Carson Guy’s light shined brightly.
As a son and a grandson, he was helpful and funny, had a big heart and didn’t cause heartache or worry.
As the youngest of three brothers, he was welcome to tag along — one of the boys who fit right in with the older ones, said his brother Colin.
As an employee at Pete’s Pier Marina, Carson was the one who had a knack for knowing what had to be done and the willingness to do whatever it took to keep the bait shop running smoothly, said Boe Braccio, Pete’s Pier owner.
“He was dependable, reliable, honest and a gentleman. He was intelligent, compassionate and our right and left hand man,” Braccio said. “He filled any void that needed to be filled. He kept the ball rolling and made us laugh every day.”
Early on Sunday morning, while it was still dark on Aug. 23, 2020, while on his way to work Carson was killed by a wrong-way driver. He was 19.
“He was trying to find his way in life, what he wanted to do,” said his mother, Cindi Guy.
A 2019 Crystal River High School graduate, Carson had moved to Gainesville to start college at Santa Fe College, although he quickly realized that wasn’t exactly where he wanted to be.
“His interest was always in culinary,” Guy said. “We called him our little sous chef because he was always in the kitchen cooking something.”

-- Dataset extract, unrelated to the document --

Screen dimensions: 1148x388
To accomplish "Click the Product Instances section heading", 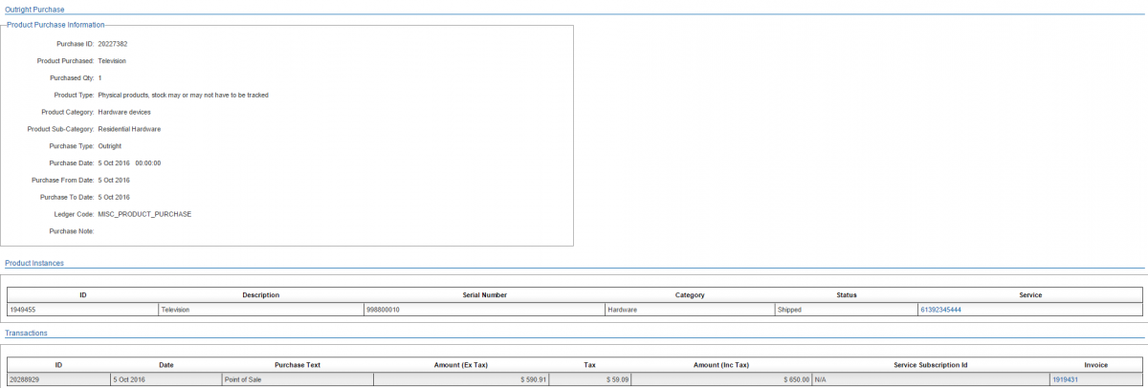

While in Gainesville, Carson had gotten a job at a sushi restaurant and was learning the art of making sushi.
“It was our secret plan for him to open a sushi place in Crystal River one day,” Cindi Guy said.
“He was a talented chef,” Colin Guy said. “His signature dish — he would take a package of ramen noodles and fry it up, add chicken or something and make it delicious, like pad thai.”
He also had a penchant for hot sauce, the hotter the better, and he loved to challenge his older brothers into eating the hottest of the hot — and he always “won.”
When the coronavirus pandemic closed down the restaurant in Gainesville and also classes at school, Carson came back home to Crystal River and got his job back at Pete’s Pier where he had worked previously.
“When he was younger, we had a manatee tour business, and Carson was our ‘swim guy,’ helping people in the water,” Cindi Guy said. “He was so good with the people, always had a smile.”
On one tour, Carson was in the water with people on the tour boat when the manatees that had been in the area suddenly disappeared.
“So he was following the bubbles and when the bubbles came to the surface (of the water) — it was an alligator,” she said.
Carson quickly told the people, “Let’s get back in the boat,” and when everyone was safely in he whispered to his mom, “Mom! That was an alligator!”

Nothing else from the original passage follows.